WORK INSTRUCTION
Say how many lines of these entries include the word "sidebar", and answer with the number alone.

TASK INPUT

——

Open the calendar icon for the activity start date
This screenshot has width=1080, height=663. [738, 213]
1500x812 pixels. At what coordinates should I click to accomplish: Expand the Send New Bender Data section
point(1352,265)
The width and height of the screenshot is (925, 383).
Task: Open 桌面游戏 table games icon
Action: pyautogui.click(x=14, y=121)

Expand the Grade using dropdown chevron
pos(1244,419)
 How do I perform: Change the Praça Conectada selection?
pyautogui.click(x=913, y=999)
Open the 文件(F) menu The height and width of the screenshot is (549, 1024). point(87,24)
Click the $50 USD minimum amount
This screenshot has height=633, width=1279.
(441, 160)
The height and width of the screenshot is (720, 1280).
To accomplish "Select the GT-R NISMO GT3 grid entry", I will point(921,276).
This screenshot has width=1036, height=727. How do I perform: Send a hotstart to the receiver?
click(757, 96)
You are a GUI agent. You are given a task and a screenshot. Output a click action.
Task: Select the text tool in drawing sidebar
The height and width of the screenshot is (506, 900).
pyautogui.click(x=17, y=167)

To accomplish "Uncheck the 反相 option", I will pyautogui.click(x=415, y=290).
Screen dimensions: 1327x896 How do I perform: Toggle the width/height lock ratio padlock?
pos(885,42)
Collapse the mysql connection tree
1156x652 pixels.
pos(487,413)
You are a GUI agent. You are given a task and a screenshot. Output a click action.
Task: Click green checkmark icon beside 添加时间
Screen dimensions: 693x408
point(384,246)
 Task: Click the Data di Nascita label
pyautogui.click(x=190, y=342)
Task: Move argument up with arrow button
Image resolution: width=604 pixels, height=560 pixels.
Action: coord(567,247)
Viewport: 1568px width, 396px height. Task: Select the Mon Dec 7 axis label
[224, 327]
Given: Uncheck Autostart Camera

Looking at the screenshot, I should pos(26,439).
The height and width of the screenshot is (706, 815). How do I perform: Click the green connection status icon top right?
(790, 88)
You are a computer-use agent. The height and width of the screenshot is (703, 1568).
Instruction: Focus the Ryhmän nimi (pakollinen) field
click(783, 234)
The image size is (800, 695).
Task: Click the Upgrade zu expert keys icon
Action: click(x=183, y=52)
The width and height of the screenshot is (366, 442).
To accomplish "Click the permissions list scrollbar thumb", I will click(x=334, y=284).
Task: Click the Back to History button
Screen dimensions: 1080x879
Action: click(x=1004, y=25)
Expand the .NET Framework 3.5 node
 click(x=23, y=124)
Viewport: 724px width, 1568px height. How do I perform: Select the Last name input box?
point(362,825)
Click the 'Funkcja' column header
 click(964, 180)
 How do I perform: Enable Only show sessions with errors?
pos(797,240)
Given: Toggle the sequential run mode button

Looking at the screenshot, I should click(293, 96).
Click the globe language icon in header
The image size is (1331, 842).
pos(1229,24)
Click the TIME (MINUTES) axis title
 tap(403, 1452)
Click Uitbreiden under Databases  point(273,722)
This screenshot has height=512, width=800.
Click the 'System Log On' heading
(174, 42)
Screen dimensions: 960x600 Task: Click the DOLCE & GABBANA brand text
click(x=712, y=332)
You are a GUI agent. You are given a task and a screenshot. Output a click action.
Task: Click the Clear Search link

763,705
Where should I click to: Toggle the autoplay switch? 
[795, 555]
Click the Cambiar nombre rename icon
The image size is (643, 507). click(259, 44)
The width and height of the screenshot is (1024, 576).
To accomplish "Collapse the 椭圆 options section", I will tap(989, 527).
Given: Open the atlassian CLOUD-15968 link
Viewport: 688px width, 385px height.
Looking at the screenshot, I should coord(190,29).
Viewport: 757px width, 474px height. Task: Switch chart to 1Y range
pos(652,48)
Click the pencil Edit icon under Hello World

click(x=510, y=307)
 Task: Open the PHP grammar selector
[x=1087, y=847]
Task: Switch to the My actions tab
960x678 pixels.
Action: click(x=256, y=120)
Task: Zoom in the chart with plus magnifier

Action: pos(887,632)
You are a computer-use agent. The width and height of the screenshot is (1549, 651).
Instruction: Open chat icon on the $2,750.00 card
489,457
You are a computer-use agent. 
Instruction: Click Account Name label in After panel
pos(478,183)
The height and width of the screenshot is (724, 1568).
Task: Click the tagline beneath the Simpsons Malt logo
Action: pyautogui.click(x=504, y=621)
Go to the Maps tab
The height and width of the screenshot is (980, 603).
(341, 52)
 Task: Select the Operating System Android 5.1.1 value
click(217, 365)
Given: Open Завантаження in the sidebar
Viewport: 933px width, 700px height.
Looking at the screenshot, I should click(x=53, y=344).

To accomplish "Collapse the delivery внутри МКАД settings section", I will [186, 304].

——

SOLUTION
2